- **Bloc de texte**:

Resté au fond de la basilique du Rosaire avec notre premier enfant, je regardais les files de fidèles s’avancer pour recevoir la communion. J’avais l’impression d’être à une fête d’anniversaire et que toute cette foule se dirigeait vers la personne concernée. Pour la première fois, je faisais l’expérience que Jésus était vivant. À notre retour, j’ai commencé à prier avec Ginette, à participer avec elle à un groupe de louange, puis au parcours Alpha d’initiation à la vie chrétienne.

En 2018, nous avons suivi une session d’été avec la communauté de l’Emmanuel à Paray-le-Monial. Après les apparitions de Marie à Lourdes, je découvrais que Jésus était lui aussi apparu à Marguerite-Marie Alacoque. À cette époque, j’avais une vie un peu saccagée. Mes frères mouraient jeunes au pays. J’avais besoin de me sentir protégé, envie de croire que tout cela était réel et allait m’apporter la guérison de l’âme, une autre vie.

- **Données à traiter**:
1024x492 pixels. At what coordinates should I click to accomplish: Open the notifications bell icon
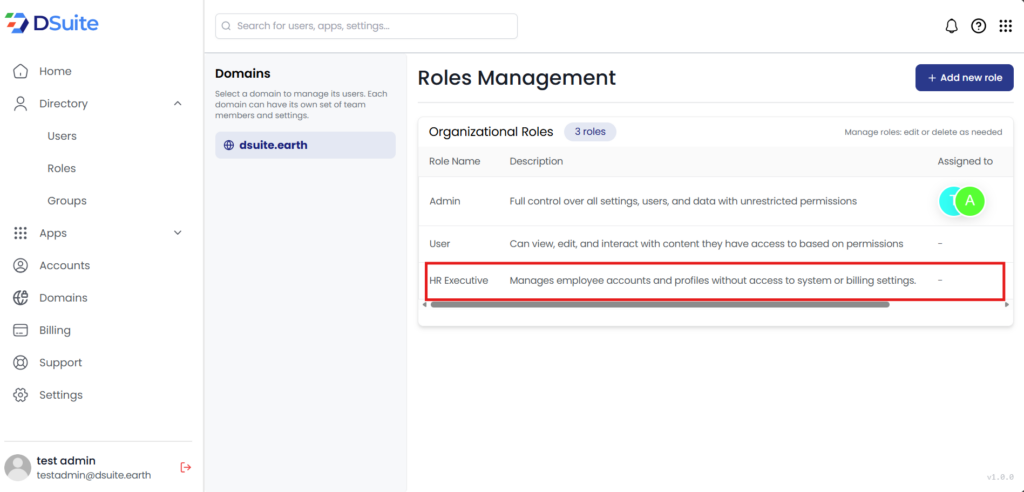coord(951,26)
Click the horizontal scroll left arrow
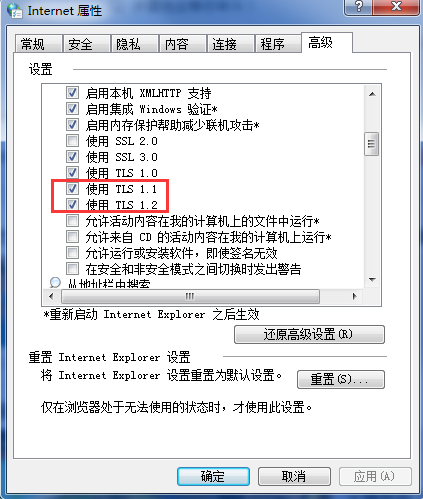The width and height of the screenshot is (423, 499). [x=51, y=296]
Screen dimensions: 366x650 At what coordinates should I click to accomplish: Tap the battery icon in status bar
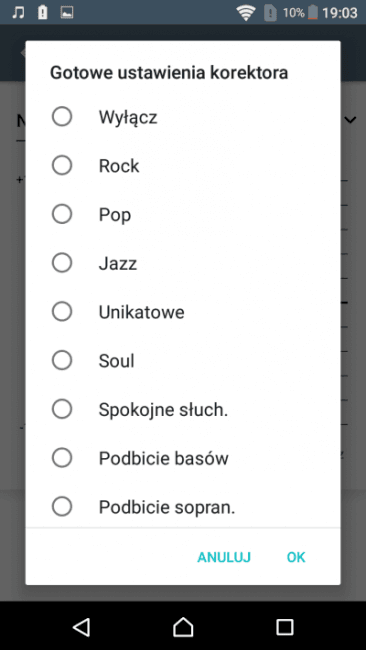coord(313,13)
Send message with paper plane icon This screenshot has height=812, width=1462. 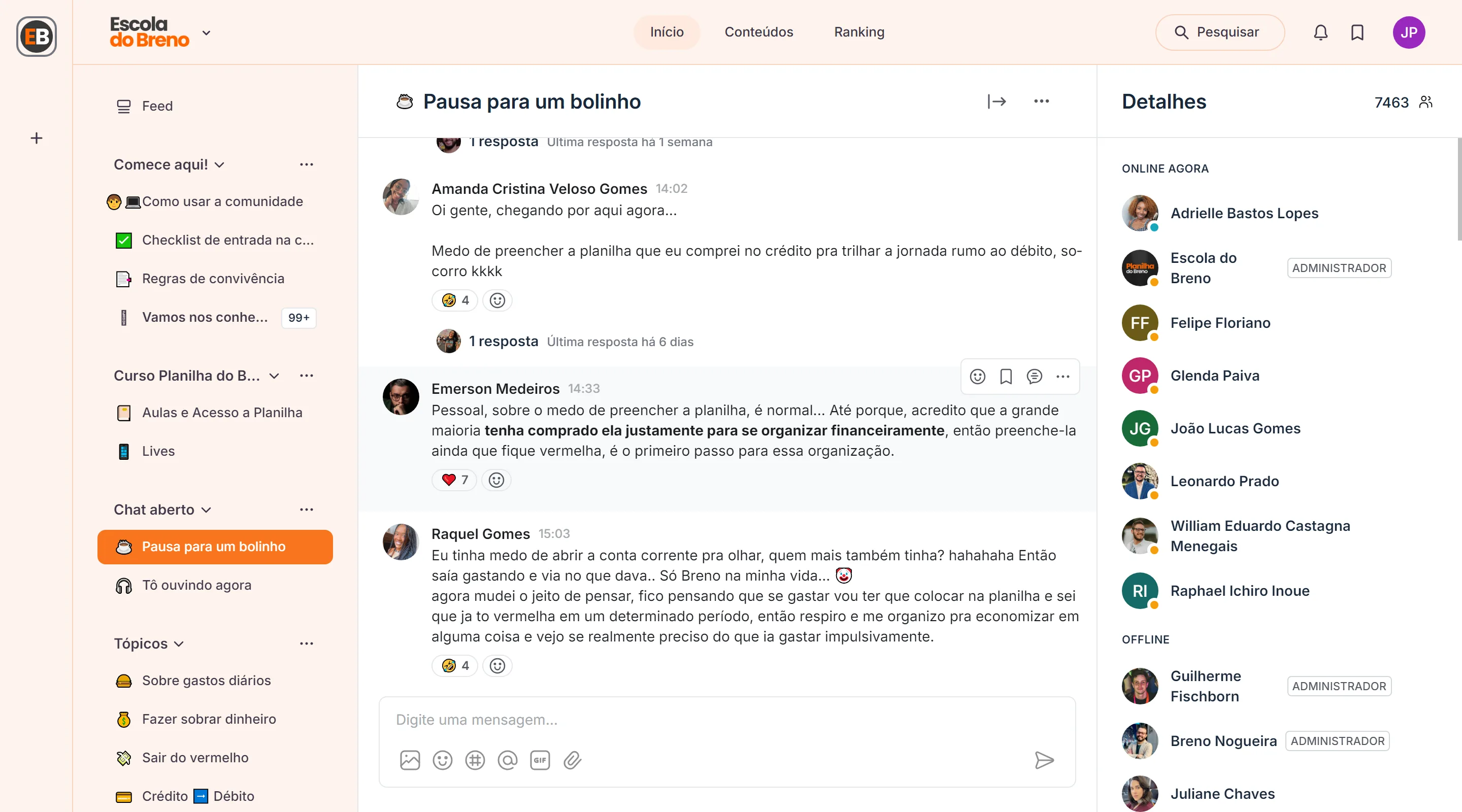tap(1044, 760)
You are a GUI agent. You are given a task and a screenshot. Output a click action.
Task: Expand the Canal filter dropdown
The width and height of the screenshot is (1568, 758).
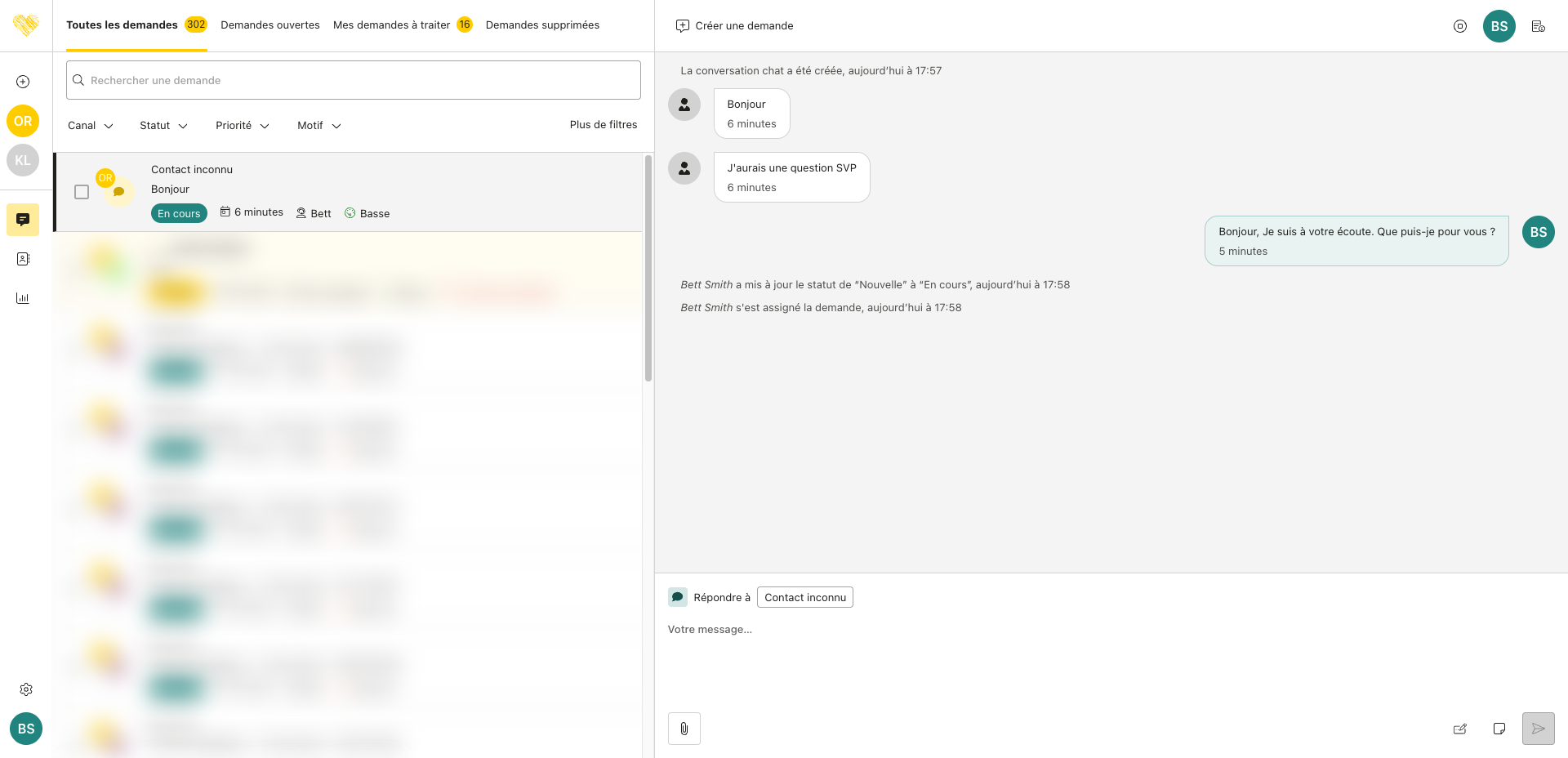click(90, 126)
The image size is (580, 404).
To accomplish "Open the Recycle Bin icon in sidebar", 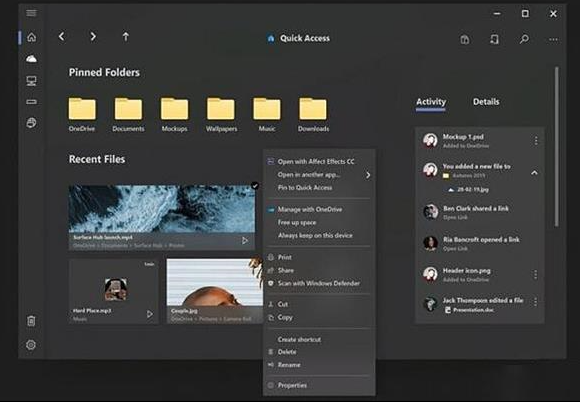I will tap(31, 321).
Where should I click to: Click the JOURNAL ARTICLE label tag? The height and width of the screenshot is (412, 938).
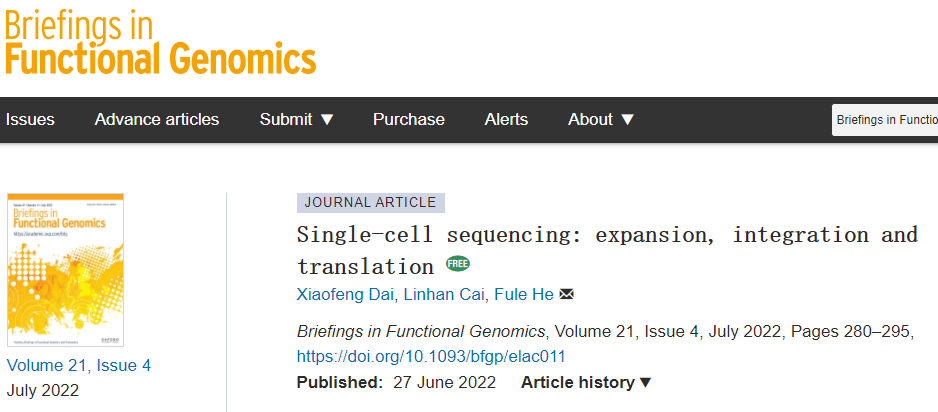(x=370, y=202)
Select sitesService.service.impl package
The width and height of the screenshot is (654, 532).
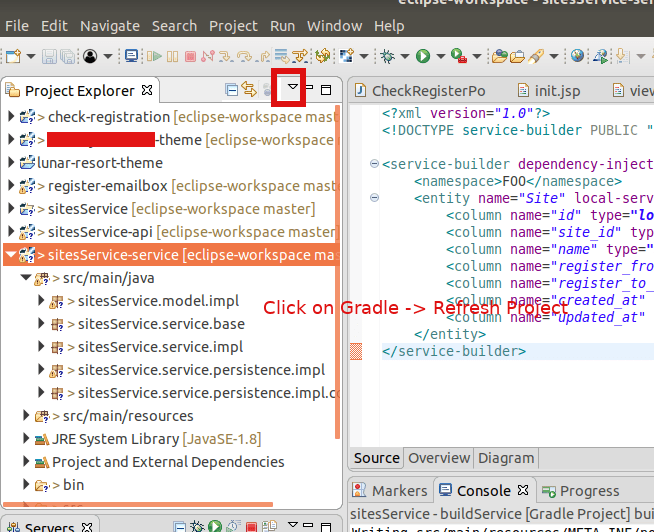(x=160, y=347)
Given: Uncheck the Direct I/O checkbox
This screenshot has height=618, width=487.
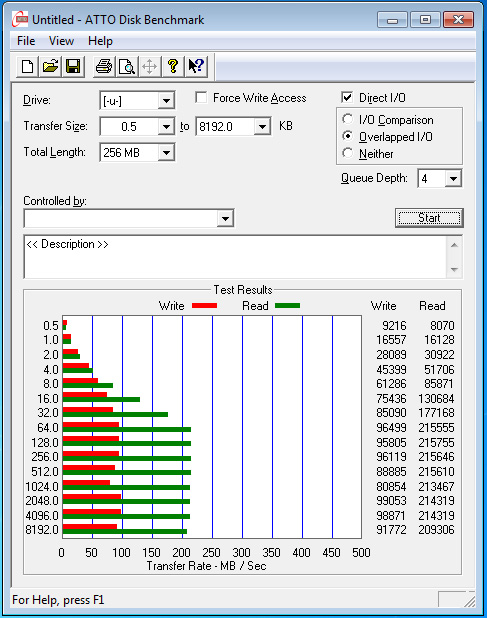Looking at the screenshot, I should [x=347, y=97].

- **Consignes**:
(1) Reproduisez le passage du témoignage qui commence à « En 2018, nous » et se termine à « une autre vie. ».
(2) Présentez sous forme de tableau Markdown les lignes des enregistrements, à partir de celle qui contient « Where should I » et jusqu'à la fin des enregistrements, avec deux colonnes, N° et Ligne. Omettez les lignes vides et retirez les images de la réponse.

- **Exercices corrigés**:
(1)
En 2018, nous avons suivi une session d’été avec la communauté de l’Emmanuel à Paray-le-Monial. Après les apparitions de Marie à Lourdes, je découvrais que Jésus était lui aussi apparu à Marguerite-Marie Alacoque. À cette époque, j’avais une vie un peu saccagée. Mes frères mouraient jeunes au pays. J’avais besoin de me sentir protégé, envie de croire que tout cela était réel et allait m’apporter la guérison de l’âme, une autre vie.

(2)
| N° | Ligne |
|---|---|
| 1 | Where should I click to: Click the JOURNAL ARTICLE label tag? The height and width of the screenshot is (412, 938). |
| 2 | (x=370, y=202) |
| 3 | Select sitesService.service.impl package |
| 4 | The width and height of the screenshot is (654, 532). |
| 5 | (x=160, y=347) |
| 6 | Given: Uncheck the Direct I/O checkbox |
| 7 | This screenshot has height=618, width=487. |
| 8 | Looking at the screenshot, I should [x=347, y=97]. |